78uuu lumière des étoiles

Dusty:Starlight:Culture



right up my alley
2004-06-11   10:54 a.m.

The newest book club selection is Saul Bellow's Henderson the Rain King, which is about a wealthy American guy who tries to make a home for himself in Africa. I wonder which member the club was trying to appease with this selection? I wonder if my voiced complaints about the last few snooze-fest choices were well received? I wonder if it's true that the "squeaky wheel gets the grease"?

But of course I would never gloat, it's just so unlike me. Instead I just "question" and then continue on my way.

Ryan won't be able to make this one, unfortunately, as he's in China on business and wrote to tell me he can only find the book in Mandarin. He also wrote me that the Chinese seem to have developed the oddest way of greeting him: sneering, pointing, yelling something in Mandarin. "I'm sure it all means 'Welcome', right?", he writes. "Cultural differences sure are wacky!".

I wrote back and said "Don't worry, it's not your fault, it's THE GOVERNMENT'S!"...because I really don't remember that much anti-American sentiment, and I've traveled a lot.
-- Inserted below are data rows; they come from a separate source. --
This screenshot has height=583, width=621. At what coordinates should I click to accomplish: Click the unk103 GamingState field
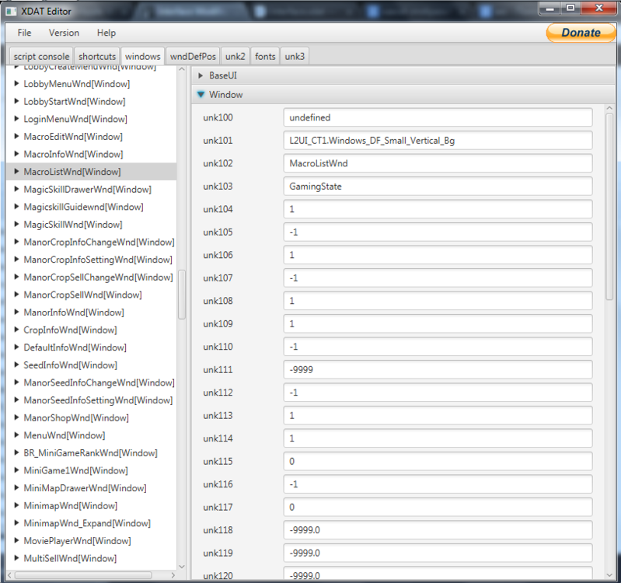(x=438, y=187)
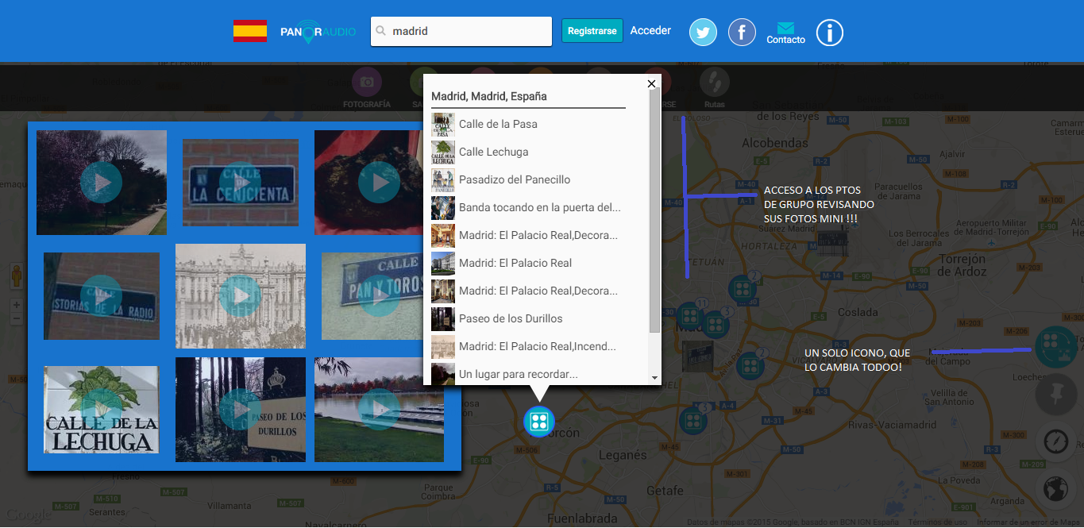Click the pushpin marker button
This screenshot has width=1084, height=528.
[1055, 394]
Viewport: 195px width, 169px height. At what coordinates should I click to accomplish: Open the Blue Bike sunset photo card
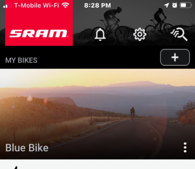coord(98,114)
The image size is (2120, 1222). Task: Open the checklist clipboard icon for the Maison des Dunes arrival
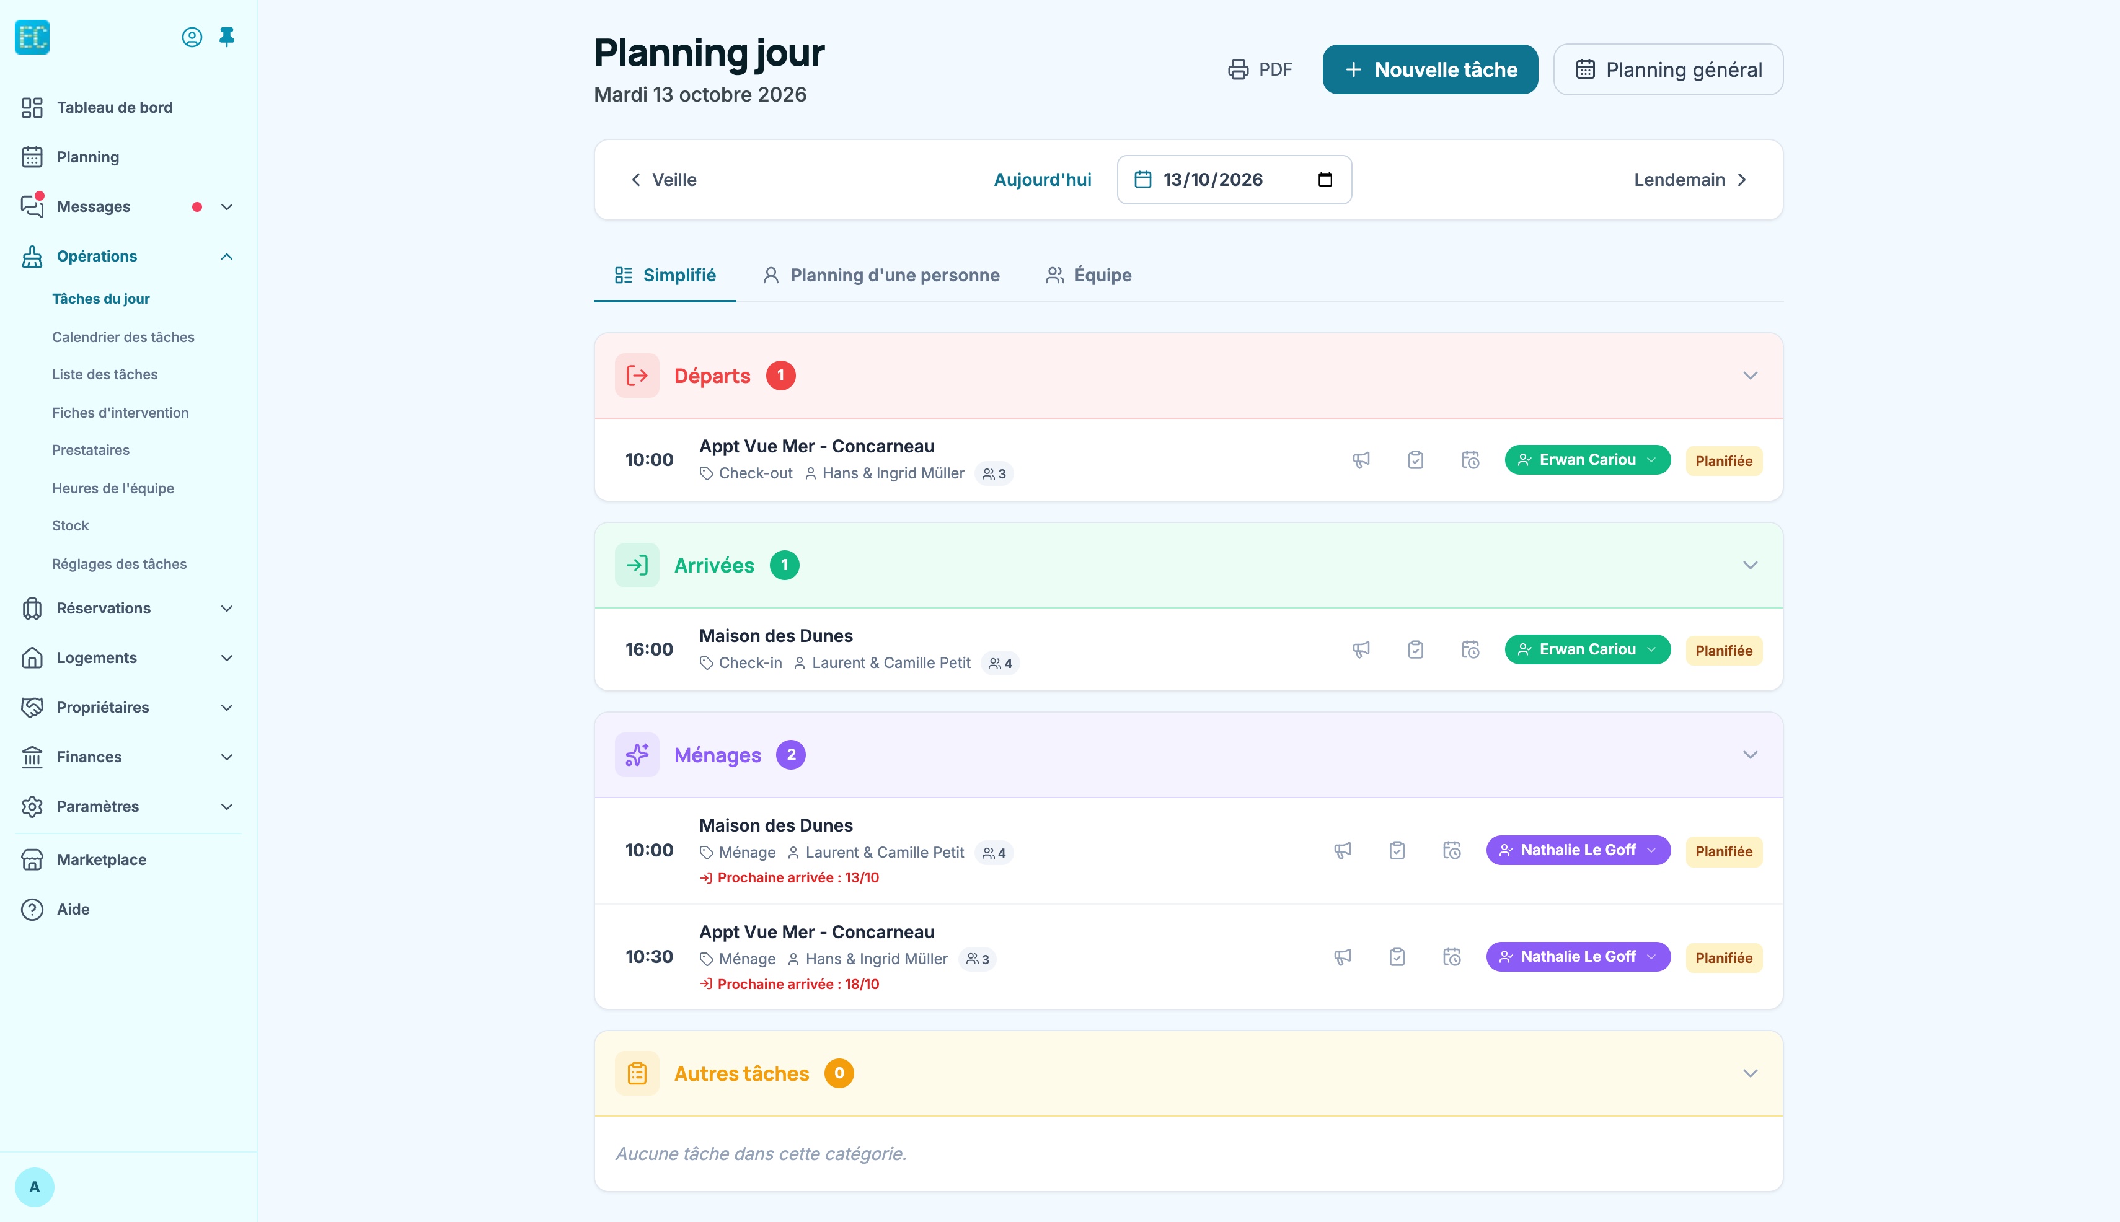(x=1416, y=650)
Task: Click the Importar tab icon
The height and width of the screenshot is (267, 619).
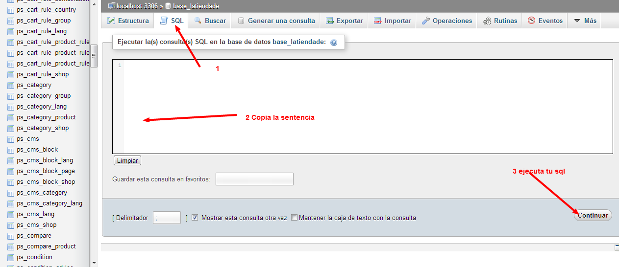Action: click(378, 21)
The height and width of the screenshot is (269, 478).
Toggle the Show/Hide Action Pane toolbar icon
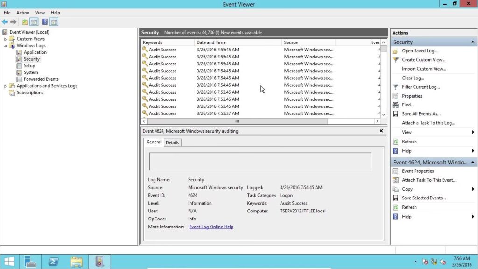tap(54, 22)
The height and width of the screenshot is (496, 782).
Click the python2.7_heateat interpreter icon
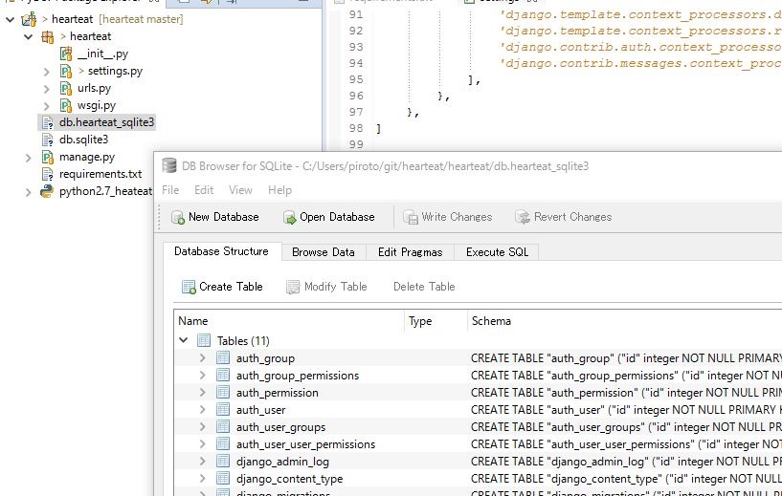click(48, 191)
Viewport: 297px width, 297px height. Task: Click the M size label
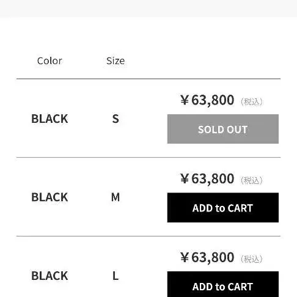click(x=116, y=197)
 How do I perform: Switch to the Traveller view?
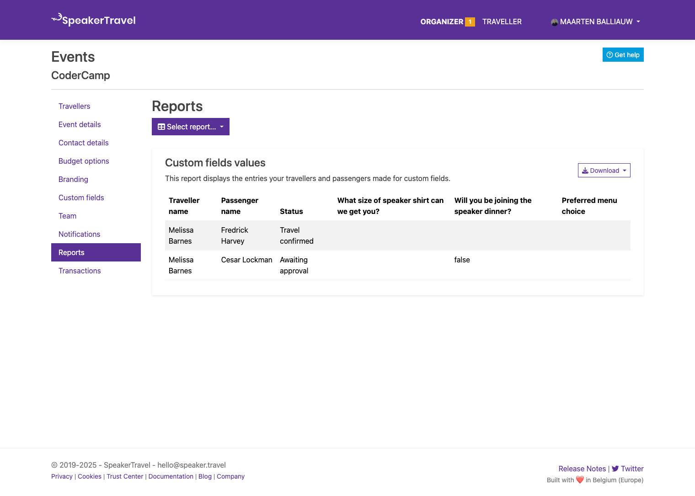coord(502,21)
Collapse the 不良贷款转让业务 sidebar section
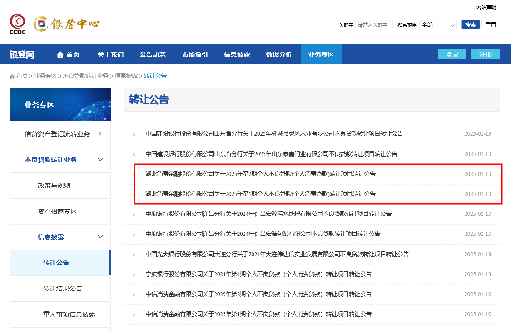511x333 pixels. tap(100, 160)
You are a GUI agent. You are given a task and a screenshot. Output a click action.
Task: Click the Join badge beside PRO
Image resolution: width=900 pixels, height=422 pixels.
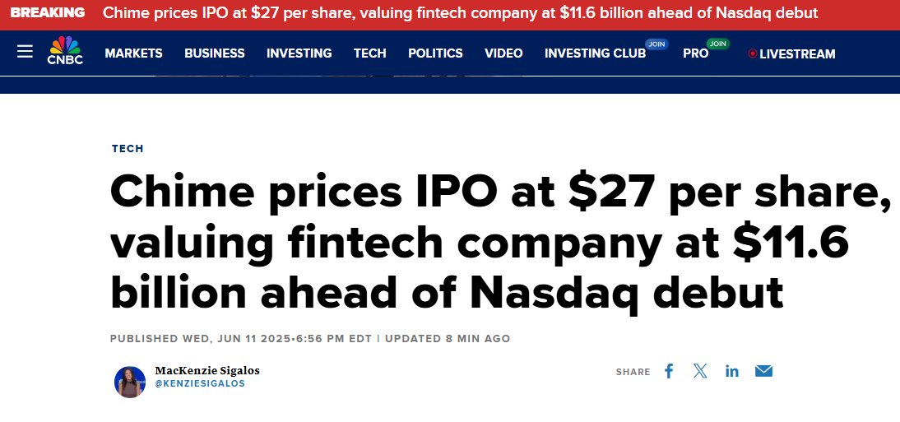[x=717, y=44]
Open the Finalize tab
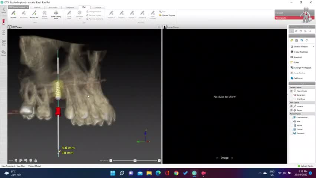316x178 pixels. tap(98, 7)
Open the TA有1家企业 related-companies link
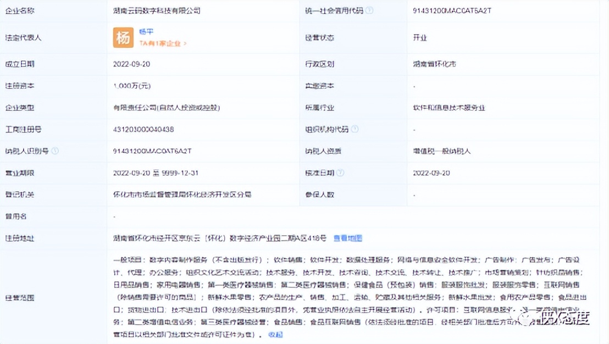The height and width of the screenshot is (344, 609). [158, 43]
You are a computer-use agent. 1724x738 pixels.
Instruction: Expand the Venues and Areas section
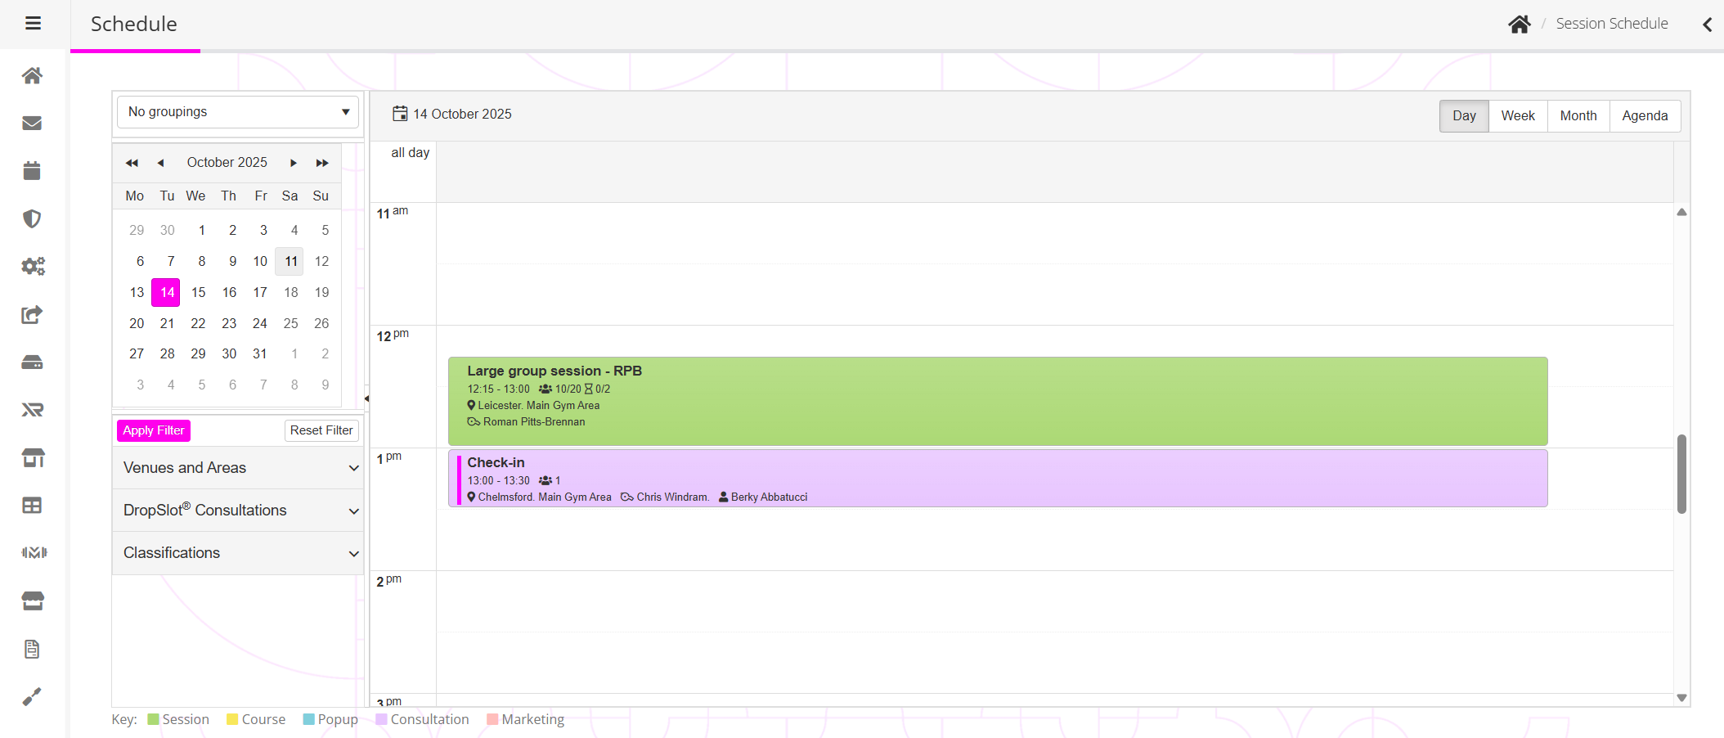click(238, 468)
He responded that I always say this, but that this time, maybe it's true.

I really don't think they're all evil. But if even I find their arrogance offensive, imagine what they look like to other countries? A perfect example is Ashcroft not giving up those memos about the possibly "official" orders to torture Iraqi POWs and refusing to answer any the Senate judiciary’s' questions. (Did you watch any of that play out on C-SPAN 2, by the way? I did, and it was hilarious! Kennedy and Biden, amongst others, snarled and glared at Ashcroft, who just won't give up the goods, and Ashcroft snarled and glared right back. It was like they were from rival high schools looking at each other across a football field, or something!)

Ashcroft just plain old refused to present the memos or answer any questions, because he "didn't think it was a good idea". He didn't invoke any right of protection, he didn't cite any laws which allowed him the privilege of not having to answer questions from congress. "You're not allowed to do that!" Kennedy said. But apparently, the man thinks he is. Arrogance.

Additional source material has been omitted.